Anyone who thinks the more desirable areas are immune should check out today's Real Estate section of the LA Times. Check out the median prices in Montecito over the years:

Residential resales for ZIP Code 93108:

Year...Median Price

1990...$837,500

1995...$525,000

war chest said...

dlp,

It is good to hear another firsthand account of how things turned out during the last cycle. My folks bought here in the mid/early 80s.

The house they bought and the one next door were both bank owned foreclosures.

My dad also kept a record of what he thought the house was worth (based on comps, etc) and he updated that record once a year. He showed it to me a while ago and I remember seeing the value shoot up during the rest of the 80s and then decline by a pretty decent amount in the early 90s. He also kept track of interest rates. Seeing double digit rates blew my mind since I have seen nothing but historically low rates as I have gotten interested in housing.

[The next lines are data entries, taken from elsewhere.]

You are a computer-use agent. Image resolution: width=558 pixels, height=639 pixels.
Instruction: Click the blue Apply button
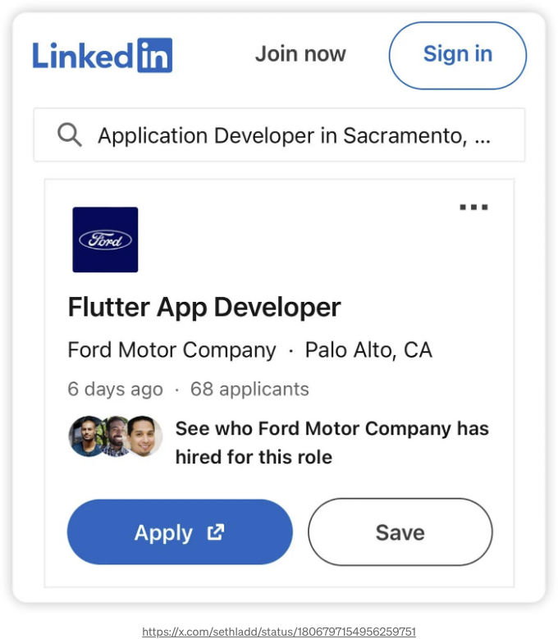[x=180, y=532]
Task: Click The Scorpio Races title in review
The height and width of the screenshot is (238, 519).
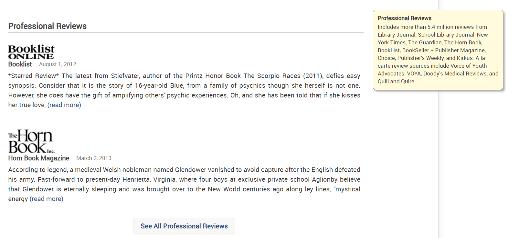Action: (x=272, y=76)
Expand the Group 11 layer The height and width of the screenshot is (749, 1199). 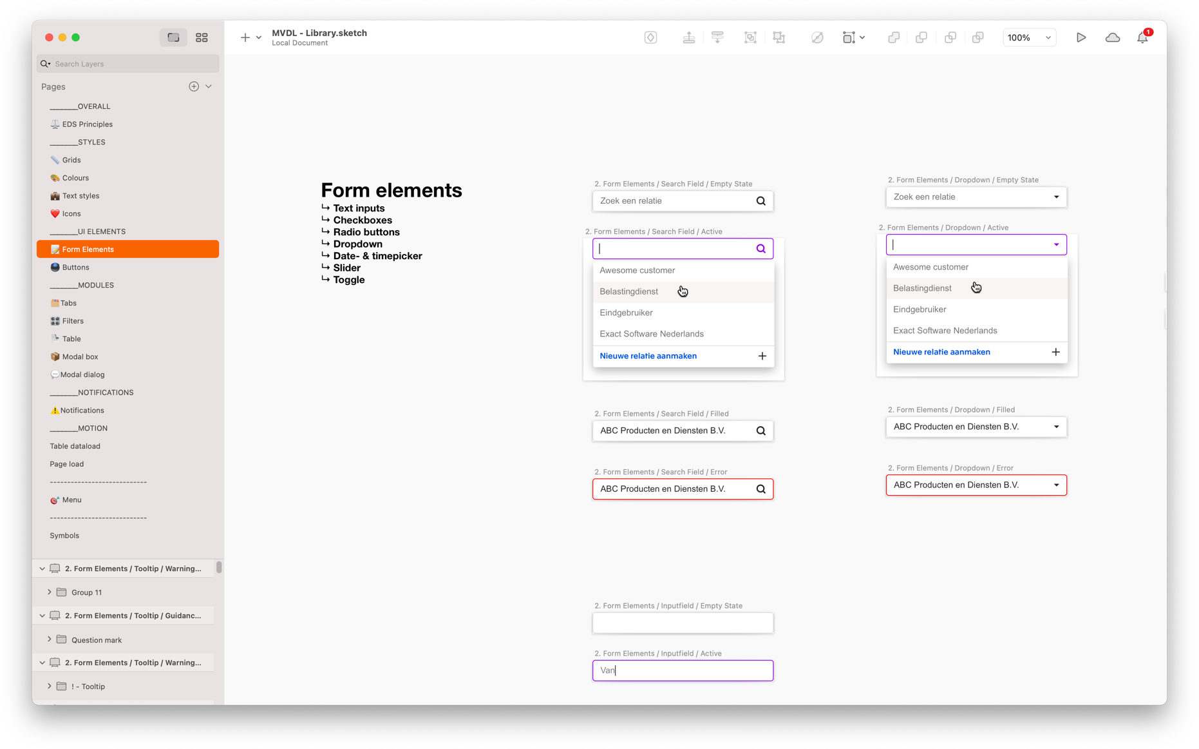tap(50, 592)
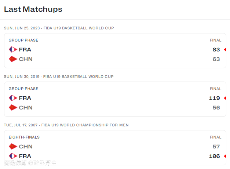Select the Jun 30, 2019 matchup card
Image resolution: width=230 pixels, height=169 pixels.
pyautogui.click(x=115, y=99)
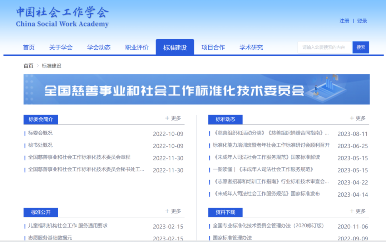Show more items in 资料下载 section
This screenshot has height=242, width=386.
coord(358,211)
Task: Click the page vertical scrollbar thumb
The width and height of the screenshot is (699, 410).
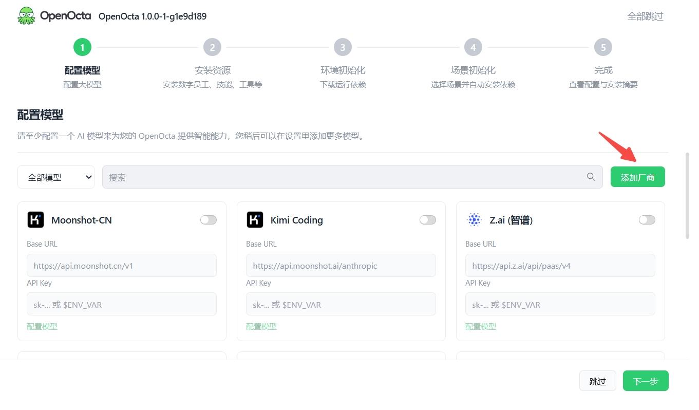Action: pos(688,195)
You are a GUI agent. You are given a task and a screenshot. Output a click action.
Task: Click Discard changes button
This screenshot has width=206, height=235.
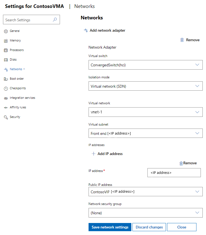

I will post the values if I can get my hands on the records.

dlp said...

I'd love to see the list, war. Sounds like you come from a very financially organized family. These things never follow the previous bust exactly but there is usually enough resemblance to make one scratch one's head and wonder how we got into such a mess in the first place when we should have seen it coming.

And I can say I personally know high-enders getting hit. A friend who just bought another house in Hancock Park is having trouble selling her piece of paradise in Laurel Canyon, a very beautiful home. Price reductions imminent.

At one point, we considered buying a Cape Cod house as a rental investment and what the real estate agents told me (the market was getting very depressed there) was "it was just like seeing a door close." The boom had ended in a way that felt like overnight.

I think I feel the breeze of the door shutting in Los Angeles...

war chest said...

dlp,

Westside has the data and I think some of it should be posted shortly

price Stout said...

And I can say I personally know high-enders getting hit.

sadly, the high enders ain't getting hit yet in LA. check out 457 s arden in hancock park, since you mentioned that neighborhood. bought in '99 for $1.1M. no structural changes made. Sold last month for I kid you not $3.4M. yowza.

Westside Bubble said...

See my new post of War Chest's data.